Saturday, September 27, 2008
This past week, the U.S. Senate Judiciary Committee heard "extensive" testimony on the increasing struggles employees face in achieving workplace equality. Federal courts have increasingly refused to hear employment discrimination claims. According to Senator Patrick Leahy (D-Vt), statistics show that the Federal Courts of Appeal are five times more likely to overturn an employee's favorable trial verdict against her employer than to overturn a verdict in favor of the employer. The Ledbetter v. Goodyear Tire & Rubber Co. decision is an example of this misfortune. At trial, Lilly Ledbetter, who discovered that she had been compensated substantially less than her male co-workers, successfully brought suit against Goodyear. A jury found that Goodyear owed her over $200,000 in pay. But Ms. Ledbetter's victory was short-lived. The U.S. Supreme Court overturned the verdict on appeal.

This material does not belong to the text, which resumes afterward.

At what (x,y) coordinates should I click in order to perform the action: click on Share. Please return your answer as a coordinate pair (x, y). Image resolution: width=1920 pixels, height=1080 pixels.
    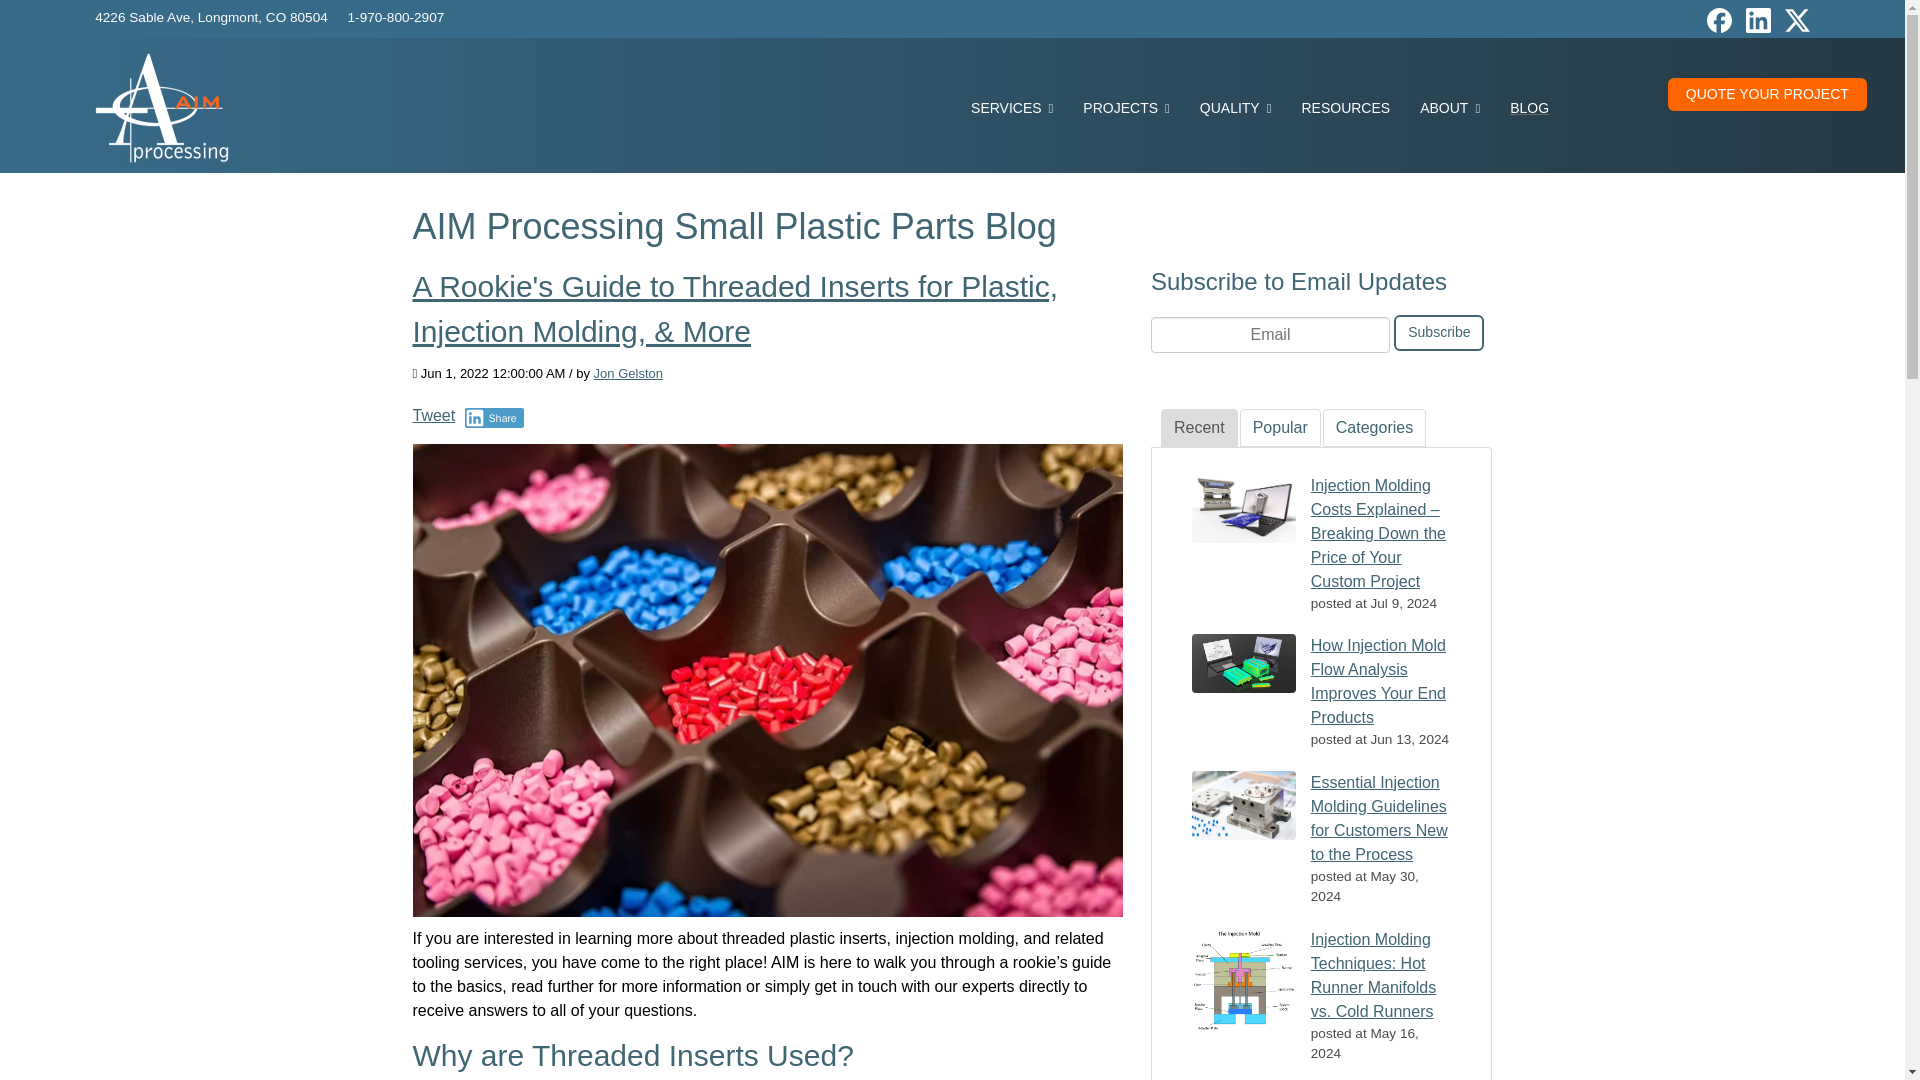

Additionally, a new study released by the American Constitution Society, which I mentioned in a previous post, revealed that the hostility to plaintiffs' employment discrimination claims has resulted in "an absolute drop in employment discrimination cases of 37 percent from fiscal years 1999-2007." Is it a coincidence that between 1999-2007 the economy began to weaken? Maybe this is just a case of what is "good for the employee is not good for a weakened economy." And when faced with two countervailing interests, one has to give to the benefit of the other. If this is so, then the federal courts will continue to be "out of order" for aggrieved employees for some time to come, or at least until the economy shapes up. Perhaps what we need is for Congress to continue to amend the anti-discrimination statutes to correct erroneous court decisions?